Search the listing below for the word "screenshot", and copy every line in which it turns up.

**Material for this exercise:**
********
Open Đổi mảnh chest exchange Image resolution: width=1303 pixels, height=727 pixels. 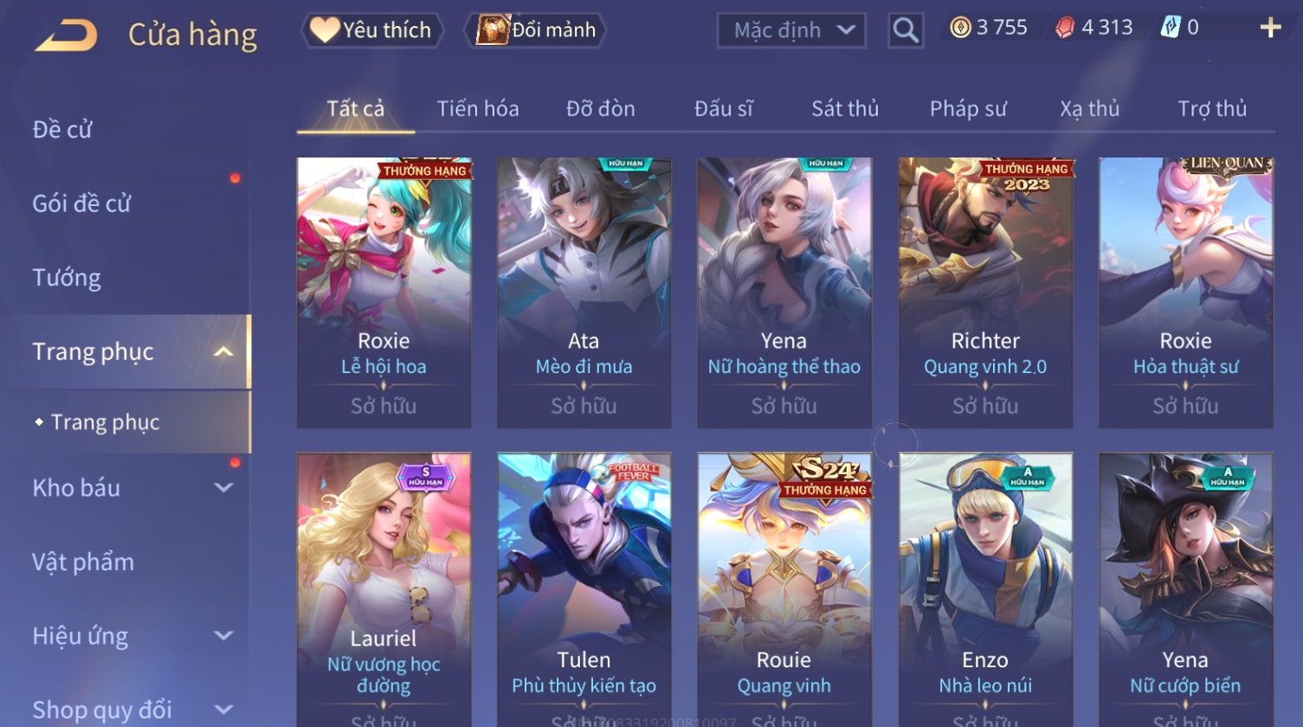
********
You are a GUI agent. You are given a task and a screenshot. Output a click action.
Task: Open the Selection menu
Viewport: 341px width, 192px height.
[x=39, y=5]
********
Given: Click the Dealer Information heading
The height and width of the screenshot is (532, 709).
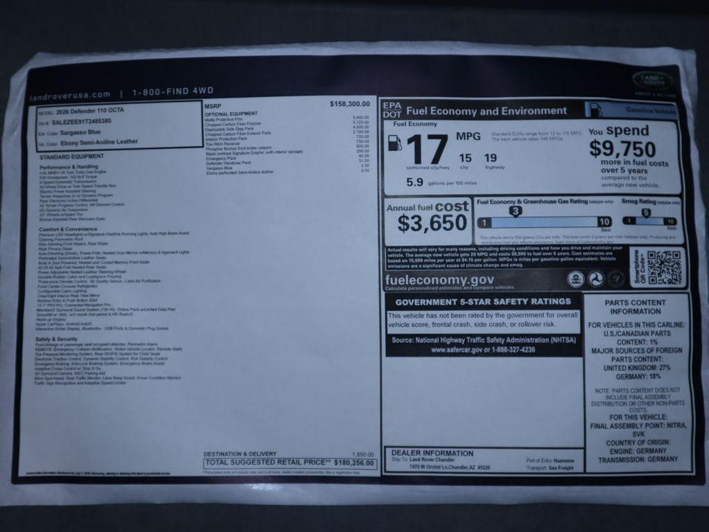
********
**Exercise result:**
You are a GUI agent. You are given a task and a screenshot. Output a click action.
The height and width of the screenshot is (532, 709).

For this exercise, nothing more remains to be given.